- **Written problem**:
List every line in the entries below that contains the word "Toggle", copying each line in full.

Extracted records:
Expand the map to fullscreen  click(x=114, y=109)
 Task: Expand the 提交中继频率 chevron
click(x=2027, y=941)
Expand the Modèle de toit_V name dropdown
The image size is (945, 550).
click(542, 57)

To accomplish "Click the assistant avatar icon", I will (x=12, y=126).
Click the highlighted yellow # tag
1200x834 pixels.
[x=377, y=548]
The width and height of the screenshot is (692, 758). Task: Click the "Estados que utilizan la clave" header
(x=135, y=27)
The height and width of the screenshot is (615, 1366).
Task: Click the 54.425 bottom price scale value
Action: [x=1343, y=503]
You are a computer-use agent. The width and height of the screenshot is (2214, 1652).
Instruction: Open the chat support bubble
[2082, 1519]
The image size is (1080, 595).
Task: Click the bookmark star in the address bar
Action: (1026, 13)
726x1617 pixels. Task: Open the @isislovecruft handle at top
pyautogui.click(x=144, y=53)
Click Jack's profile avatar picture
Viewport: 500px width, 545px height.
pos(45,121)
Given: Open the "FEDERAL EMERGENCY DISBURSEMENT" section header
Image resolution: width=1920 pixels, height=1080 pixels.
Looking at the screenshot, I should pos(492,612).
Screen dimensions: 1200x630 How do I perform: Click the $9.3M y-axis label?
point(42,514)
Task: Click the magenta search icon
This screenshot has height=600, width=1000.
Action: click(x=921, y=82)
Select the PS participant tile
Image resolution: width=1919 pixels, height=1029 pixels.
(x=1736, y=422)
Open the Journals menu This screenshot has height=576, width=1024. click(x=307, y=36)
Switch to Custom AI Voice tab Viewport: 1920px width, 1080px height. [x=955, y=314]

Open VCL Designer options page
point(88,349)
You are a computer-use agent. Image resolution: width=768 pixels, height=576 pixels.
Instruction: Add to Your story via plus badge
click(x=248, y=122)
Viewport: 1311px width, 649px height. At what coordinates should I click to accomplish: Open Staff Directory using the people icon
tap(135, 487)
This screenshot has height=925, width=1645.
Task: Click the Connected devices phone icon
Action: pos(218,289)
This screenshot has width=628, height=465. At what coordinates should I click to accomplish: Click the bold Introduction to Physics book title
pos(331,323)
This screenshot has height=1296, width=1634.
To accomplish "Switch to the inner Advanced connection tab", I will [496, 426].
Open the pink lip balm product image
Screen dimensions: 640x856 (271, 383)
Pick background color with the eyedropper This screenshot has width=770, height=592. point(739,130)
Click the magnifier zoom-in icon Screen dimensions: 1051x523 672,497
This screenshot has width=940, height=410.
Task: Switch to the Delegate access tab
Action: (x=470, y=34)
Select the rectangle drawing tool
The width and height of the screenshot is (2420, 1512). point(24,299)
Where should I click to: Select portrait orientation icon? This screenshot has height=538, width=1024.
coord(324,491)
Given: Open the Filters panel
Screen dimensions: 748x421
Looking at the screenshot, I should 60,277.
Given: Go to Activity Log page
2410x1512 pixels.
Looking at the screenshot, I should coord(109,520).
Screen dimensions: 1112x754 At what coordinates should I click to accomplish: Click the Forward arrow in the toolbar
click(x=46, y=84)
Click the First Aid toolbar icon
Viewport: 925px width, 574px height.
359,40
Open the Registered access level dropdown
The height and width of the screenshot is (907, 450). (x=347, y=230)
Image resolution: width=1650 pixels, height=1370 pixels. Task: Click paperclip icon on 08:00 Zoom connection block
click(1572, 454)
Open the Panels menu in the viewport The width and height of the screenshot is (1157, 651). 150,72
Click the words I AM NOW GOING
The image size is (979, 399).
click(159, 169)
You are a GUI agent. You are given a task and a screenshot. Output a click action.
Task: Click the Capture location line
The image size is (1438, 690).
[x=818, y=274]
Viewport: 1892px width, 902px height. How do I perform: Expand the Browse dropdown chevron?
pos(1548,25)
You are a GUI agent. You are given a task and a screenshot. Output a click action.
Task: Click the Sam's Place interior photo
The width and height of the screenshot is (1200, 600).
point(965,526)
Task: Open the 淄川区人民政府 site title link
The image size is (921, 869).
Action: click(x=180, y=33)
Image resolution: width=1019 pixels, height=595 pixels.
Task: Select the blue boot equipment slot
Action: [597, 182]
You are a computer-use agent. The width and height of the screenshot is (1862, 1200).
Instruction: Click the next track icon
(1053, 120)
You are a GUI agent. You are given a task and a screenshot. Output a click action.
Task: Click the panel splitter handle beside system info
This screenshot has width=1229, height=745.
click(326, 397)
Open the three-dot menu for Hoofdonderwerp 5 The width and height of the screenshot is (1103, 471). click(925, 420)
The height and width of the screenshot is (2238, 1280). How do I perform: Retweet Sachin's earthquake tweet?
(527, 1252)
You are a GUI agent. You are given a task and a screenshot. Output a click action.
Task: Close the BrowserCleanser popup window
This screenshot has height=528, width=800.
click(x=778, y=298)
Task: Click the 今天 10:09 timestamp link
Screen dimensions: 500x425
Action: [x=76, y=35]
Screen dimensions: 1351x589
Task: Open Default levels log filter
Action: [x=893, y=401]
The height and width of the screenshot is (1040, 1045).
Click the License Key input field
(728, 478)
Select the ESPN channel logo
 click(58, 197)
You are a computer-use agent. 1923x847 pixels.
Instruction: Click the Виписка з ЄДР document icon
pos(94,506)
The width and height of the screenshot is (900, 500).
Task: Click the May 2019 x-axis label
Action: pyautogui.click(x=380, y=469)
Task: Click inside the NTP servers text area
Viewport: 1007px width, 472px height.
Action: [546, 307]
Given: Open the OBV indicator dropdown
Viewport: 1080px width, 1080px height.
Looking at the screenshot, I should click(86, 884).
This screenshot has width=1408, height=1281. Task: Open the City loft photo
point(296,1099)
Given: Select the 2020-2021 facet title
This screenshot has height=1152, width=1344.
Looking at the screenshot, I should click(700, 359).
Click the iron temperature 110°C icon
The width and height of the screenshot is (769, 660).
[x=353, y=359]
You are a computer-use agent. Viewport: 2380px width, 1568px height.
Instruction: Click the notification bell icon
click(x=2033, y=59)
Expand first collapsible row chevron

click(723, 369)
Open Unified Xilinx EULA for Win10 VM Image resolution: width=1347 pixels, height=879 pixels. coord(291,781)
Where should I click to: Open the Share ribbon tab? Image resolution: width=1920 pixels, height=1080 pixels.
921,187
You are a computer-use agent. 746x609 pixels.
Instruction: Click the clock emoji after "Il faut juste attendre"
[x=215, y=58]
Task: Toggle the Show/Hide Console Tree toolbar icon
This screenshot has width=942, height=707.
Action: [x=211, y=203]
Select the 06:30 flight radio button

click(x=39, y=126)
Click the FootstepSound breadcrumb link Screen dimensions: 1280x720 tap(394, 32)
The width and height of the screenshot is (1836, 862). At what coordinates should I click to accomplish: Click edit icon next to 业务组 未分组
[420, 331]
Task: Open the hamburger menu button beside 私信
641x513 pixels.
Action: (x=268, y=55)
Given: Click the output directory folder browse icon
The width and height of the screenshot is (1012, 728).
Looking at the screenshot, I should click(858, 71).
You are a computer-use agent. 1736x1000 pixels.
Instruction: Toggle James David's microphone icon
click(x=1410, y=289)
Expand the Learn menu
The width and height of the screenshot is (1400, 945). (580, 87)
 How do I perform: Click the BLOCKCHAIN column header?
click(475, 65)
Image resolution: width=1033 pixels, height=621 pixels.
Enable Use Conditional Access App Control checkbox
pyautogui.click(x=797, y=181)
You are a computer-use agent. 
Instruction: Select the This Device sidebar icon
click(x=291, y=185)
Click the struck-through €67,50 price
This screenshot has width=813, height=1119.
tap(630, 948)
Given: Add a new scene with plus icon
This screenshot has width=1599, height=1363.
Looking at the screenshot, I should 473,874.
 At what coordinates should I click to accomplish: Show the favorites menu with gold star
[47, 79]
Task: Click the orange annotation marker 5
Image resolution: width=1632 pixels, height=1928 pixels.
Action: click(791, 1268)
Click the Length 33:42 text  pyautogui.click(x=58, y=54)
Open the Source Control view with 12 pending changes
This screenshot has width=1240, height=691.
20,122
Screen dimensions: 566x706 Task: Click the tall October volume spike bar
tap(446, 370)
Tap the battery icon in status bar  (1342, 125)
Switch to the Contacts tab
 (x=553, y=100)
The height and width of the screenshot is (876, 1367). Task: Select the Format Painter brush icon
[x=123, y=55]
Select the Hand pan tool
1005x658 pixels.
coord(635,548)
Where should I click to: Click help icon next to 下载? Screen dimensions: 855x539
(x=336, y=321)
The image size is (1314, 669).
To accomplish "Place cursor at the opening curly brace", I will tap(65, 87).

- **Result for this exercise**:
Task: Toggle the Show/Hide Console Tree toolbar icon
Instruction: Toggle James David's microphone icon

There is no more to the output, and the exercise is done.